* _Task_:
Beginning with the line that contains "Given: Select the Общие tab", print each line to the end of the data exactly. Omit the pictures.

* _Given information_:
-- Opening Marker --

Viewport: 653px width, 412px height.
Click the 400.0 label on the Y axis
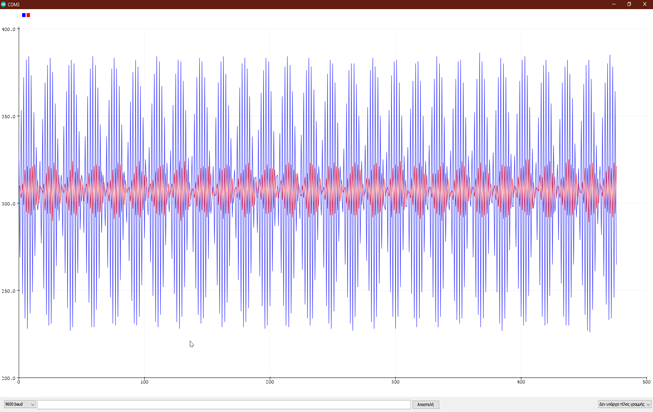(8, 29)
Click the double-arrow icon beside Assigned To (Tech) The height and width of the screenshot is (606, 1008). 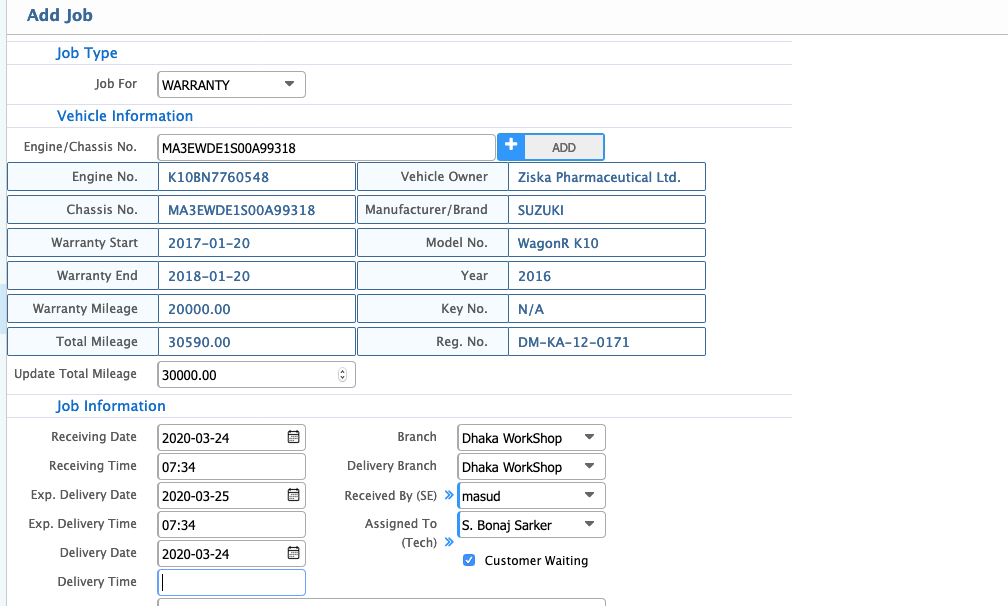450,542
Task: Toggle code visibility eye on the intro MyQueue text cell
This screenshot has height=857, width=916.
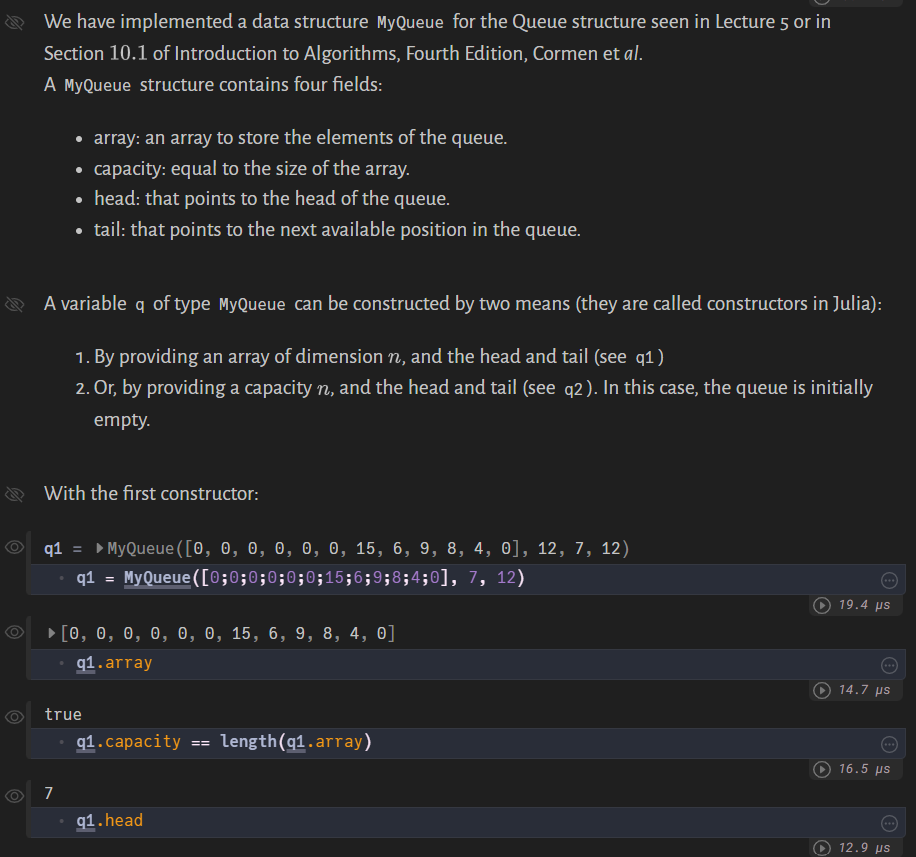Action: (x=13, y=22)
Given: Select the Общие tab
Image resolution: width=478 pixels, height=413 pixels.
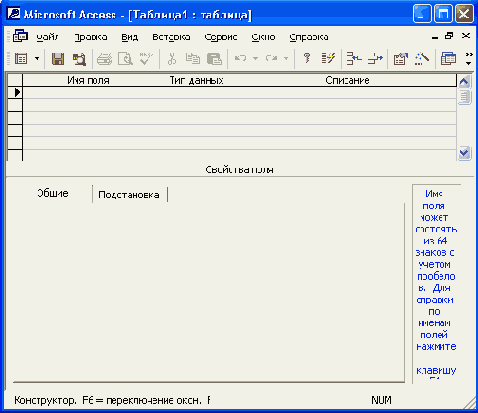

-- Closing Marker --

* _Exercise result_:
Given: Select the Общие tab
Image resolution: width=478 pixels, height=413 pixels.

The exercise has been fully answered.